Zakat Atas Hasil Jasa Profesi /  Penghasilan merupakan sebagian harta yang wajib dikeluarkan oleh setiap muslim dari gaji atau penghasilannya. Ketentuan zakat ini dikenakan untuk setiap pekerjaan yang mendatangkan penghasilan halal dan sudah memenuhi nisab, baik itu dilakukan sendiri, kelompok, atau bersama lembaga. 

Hukum Mengeluarkan Zakat Atas Profesi / Penghasilan


“Wahai orang-orang yang beriman! Infakkanlah sebagian dari hasil usahamu yang baik-baik dan sebagian dari apa yang Kami keluarkan dari bumi untukmu. Janganlah kamu memilih yang buruk untuk kamu keluarkan, padahal kamu sendiri tidak mau mengambilnya melainkan dengan memicingkan mata (enggan) terhadapnya. Dan ketahuilah bahwa Allah Mahakaya, Maha Terpuji.” (QS. Al Baqarah : 267)

"Ambillah zakat dari sebagian harta mereka, dengan zakat itu kamu membersihkan dan mensucikan mereka dan mendoalah untuk mereka. Sesungguhnya doa kamu itu (menjadi) ketentraman jiwa bagi mereka. Dan Allah Maha Mendengar lagi Maha Mengetahui". (QS. At-Taubah ayat 103)

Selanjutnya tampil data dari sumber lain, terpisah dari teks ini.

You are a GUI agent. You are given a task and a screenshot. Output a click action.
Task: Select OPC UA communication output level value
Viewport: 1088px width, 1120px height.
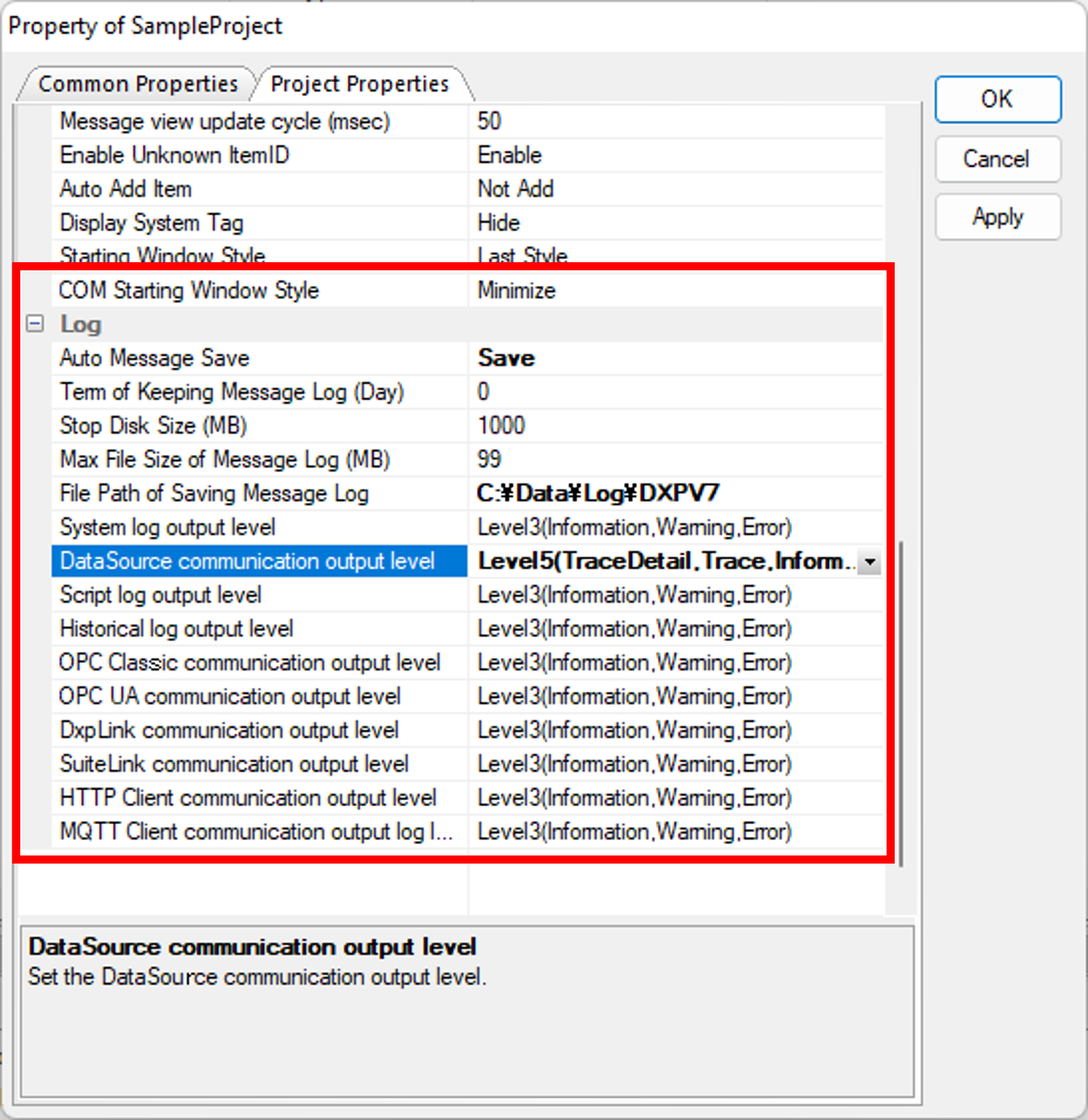[674, 696]
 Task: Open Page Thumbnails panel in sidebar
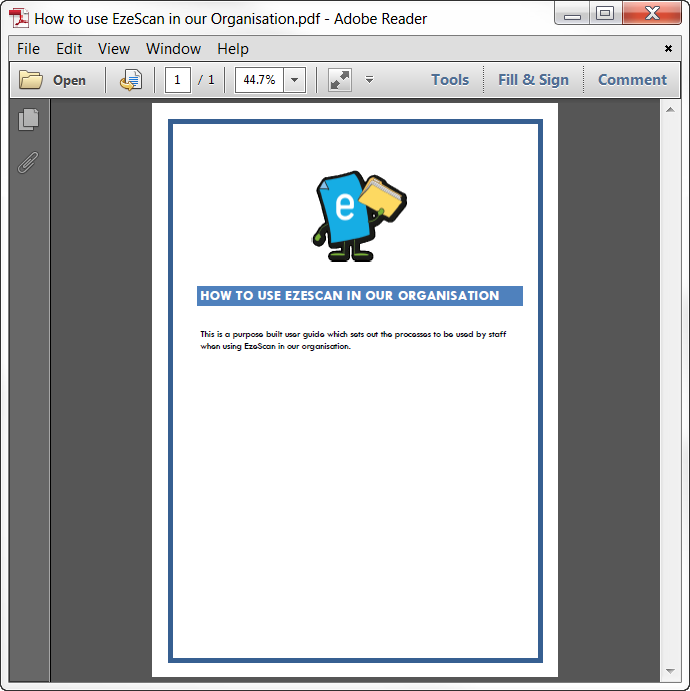29,120
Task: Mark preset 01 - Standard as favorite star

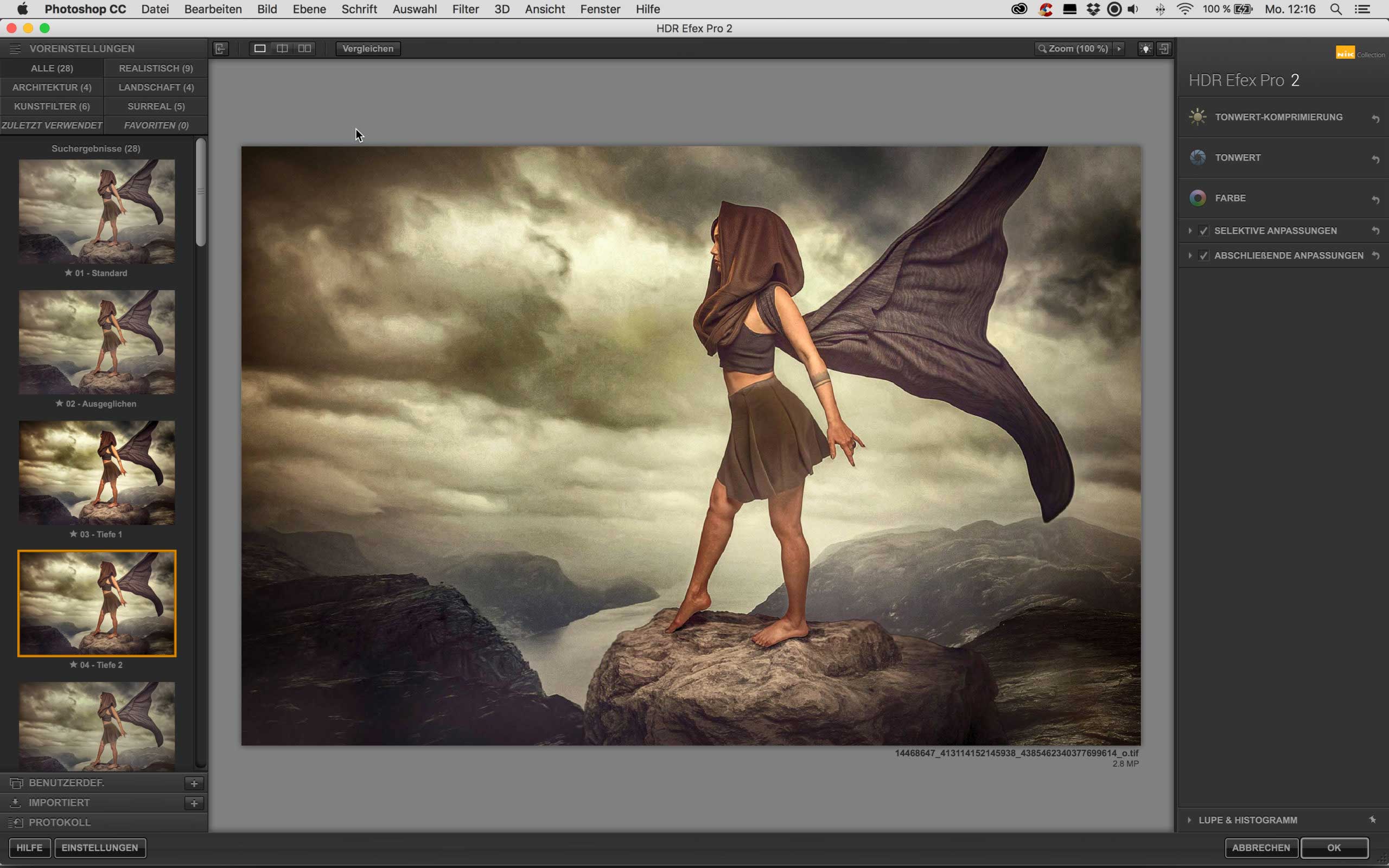Action: pyautogui.click(x=68, y=273)
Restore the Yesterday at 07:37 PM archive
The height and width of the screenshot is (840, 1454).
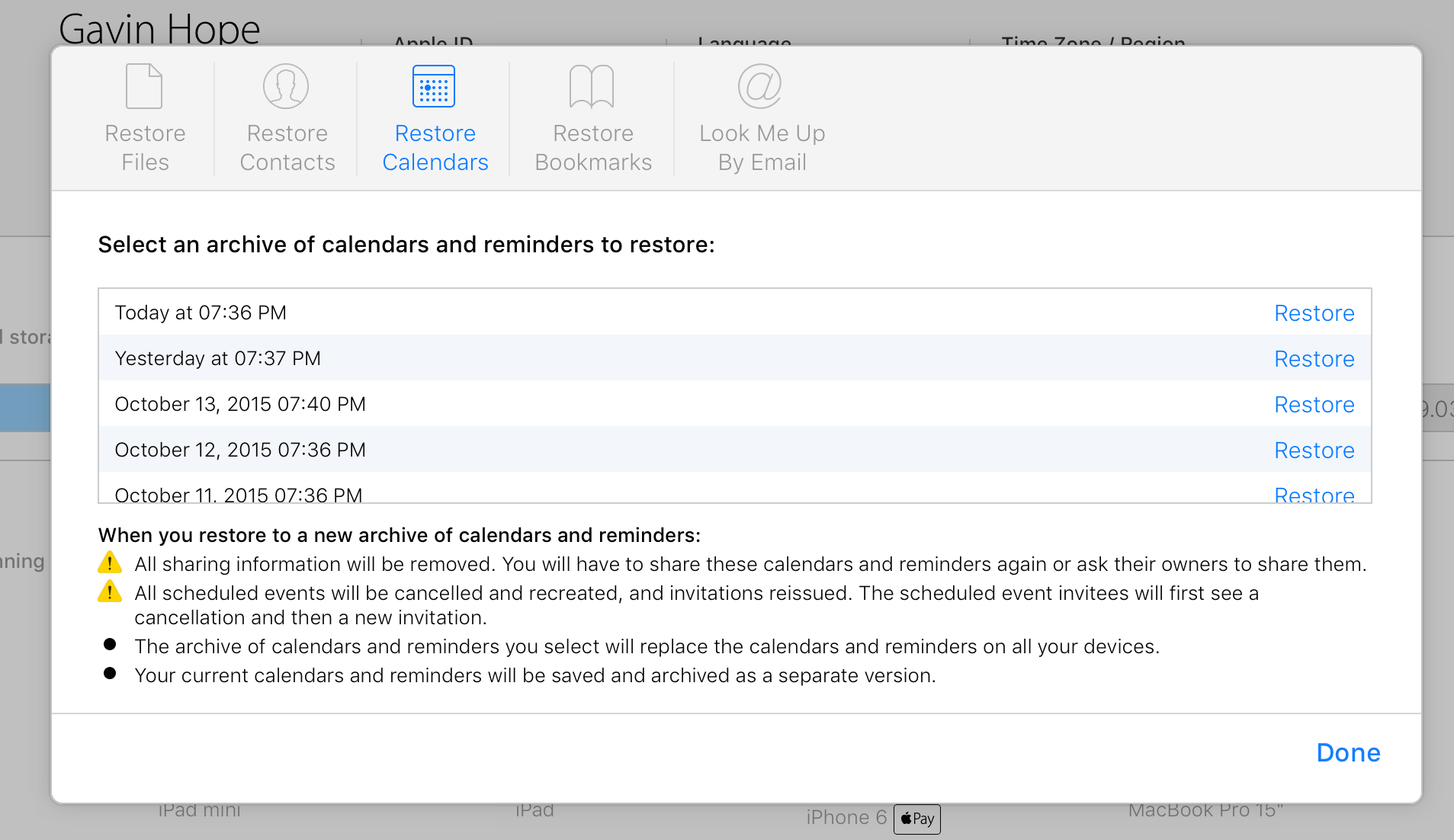(x=1314, y=359)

Ancaman Bagi Yang Enggan Mengeluarkan Zakat


“Tidaklah pemilik harta simpanan yang tidak melakukan haknya padanya, kecuali harta simpanannya akan datang pada hari kiamat sebagai seekor ular jantan aqra’ yang akan mengikutinya dengan membuka mulutnya. Jika ular itu mendatanginya, pemilik harta simpanan itu lari darinya. Lalu ular itu memanggilnya,“Ambillah harta simpananmu yang telah engkau sembunyikan! Aku tidak membutuhkannya.” Maka ketika pemilik harta itu melihat, bahwa dia tidak dapat menghindar darinya, dia memasukkan tangannya ke dalam mulut ular tersebut. Maka ular itu memakannya sebagaimana binatang jantan memakan makanannya”.
[HR Muslim]

“Siapa yang memiliki emas dan perak, tetapi dia tidak membayar zakatnya, niscaya di hari kiamat akan dibuatkan setrika api untuknya yang dinyalakan di dalam neraka, lalu disetrikakan ke perut, dahi dan punggungnya. Setiap setrika itu dingin, maka akan dipanaskan kembali lalu disetrikakan kembali kepadanya setiap hari –di mana sehari setara lima puluh tahun di dunia – hingga perkaranya diputuskan. Setelah itu, barulah ia melihat jalannya keluar, adakalanya ke surga dan adakalanya ke neraka.”
(HR. Muslim).

Waktu Zakat Atas Profesi / Penghasilan Ditunaikan


Zakat atas hasil jasa profesi dapat ditunaikan setiap bulan dengan nilai nishab perbulannya adalah setara dengan nilai seperduabelas dari 85 gram emas (mengikuti harga Buy Back emas pada hari dimana zakat akan ditunaikan), dengan kadar 2,5%. Jadi apabila penghasilan setiap bulan telah melebihi nilai nishab bulanan, maka wajib dikeluarkan zakatnya sebesar 2,5% dari penghasilannya tersebut.

Penyaluran Dana Zakat

Perhitungan Zakat Penghasilan

Adapun untuk perhitungan zakatnya, ada dua cara:

Pertama, zakat dihitung dari penghasilan keseluruhan, tanpa dikurangi kebutuhan pokok seperti sandang, pangan dan papan.

Maka penghitungan zakatnya adalah :
Penghasilan Keseluruhan X 2,5%

***************

Kedua, zakat dihitung dari penghasilan setelah dikurangi kebutuhan pokok.


Maka  penghitungan zakatnya adalah :
(Penghasilan Keseluruhan - Pengeluaran Pokok) x 2,5%

Asyiknya Berzakat!

Yakinlah, bahwa kita tidak akan terjatuh dan bersedih karena berzakat. Karena hal kecil yang kita bagikan bisa jadi suatu yang sangat berarti dan membahagiakan bagi orang lain.